Source: The Observer

http://observer.guardian.co.uk/review/story/0,,1728920,00.html

On March 12, 2006 The Observer released an interview with Daniel Dennett, a stringent atheist and a philosopher. "Daniel Dennett has something of the look of those seventeenth-century puritan preachers who would talk for hours about the sins of the flesh. The gospel he has spent most of his life spreading, however, has nothing to do with supernatural vengeance; quite the opposite. His full white beard is worn more in homage to Charles Darwin than the Almighty. When I went to see him at the little office in the corner of a quadrangle at Tufts University he has occupied for 30 years, he was examining on his computer screen the cover of his new book, Breaking the Spell.
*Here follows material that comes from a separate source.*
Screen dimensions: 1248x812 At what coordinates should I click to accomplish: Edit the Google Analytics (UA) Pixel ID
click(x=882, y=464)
His book seeks to demonstrate that religion, chiefly Christianity, is itself a biologically evolved concept, and one that has outlived its usefulness. In America, these days, that is the most virulent form of fighting talk. Dennett, you might say, has been working up to this. His previous bestselling books, Darwin's Dangerous Idea and Consciousness Explained, established him as America's most important and entertaining philosopher... In writing his book, he says, it was very important to him to get as many believers as possible to read it."